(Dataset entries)
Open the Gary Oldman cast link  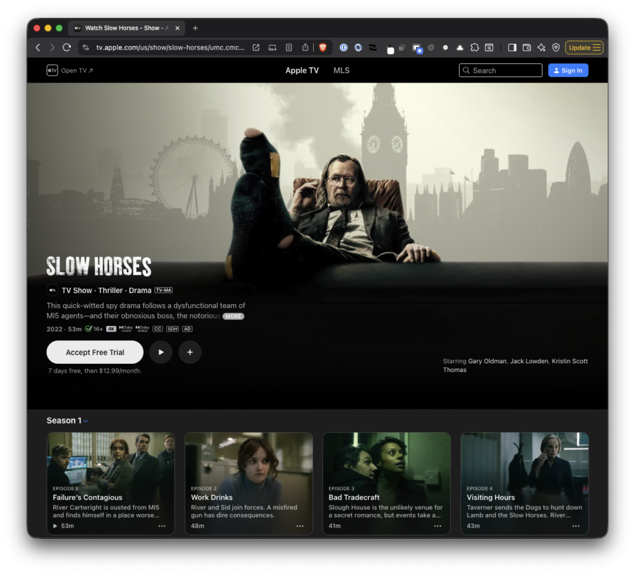pos(487,361)
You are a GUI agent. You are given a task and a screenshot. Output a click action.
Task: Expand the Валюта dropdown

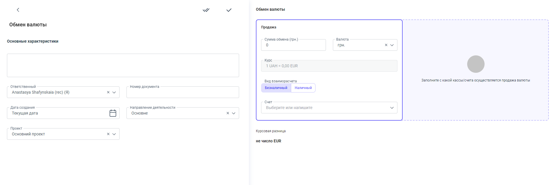(392, 45)
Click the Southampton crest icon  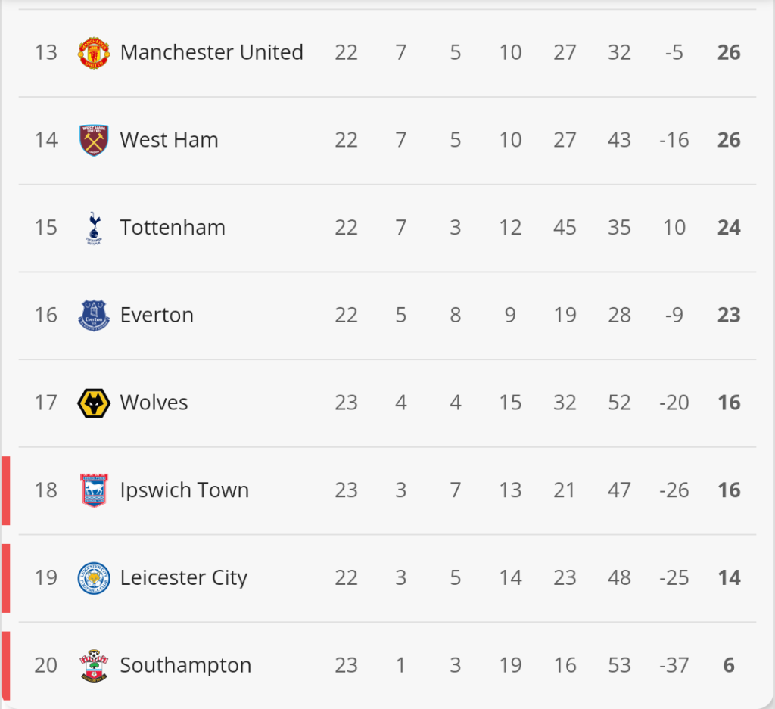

* **Brief**
Pictures excluded, return exactly the lines from the one with "You are a GUI" through the final line of the entries above, both included.

* **Response area**
You are a GUI agent. You are given a task and a screenshot. Output a click action.
Task: Expand the Валюта dropdown

(392, 45)
Click the Southampton crest icon  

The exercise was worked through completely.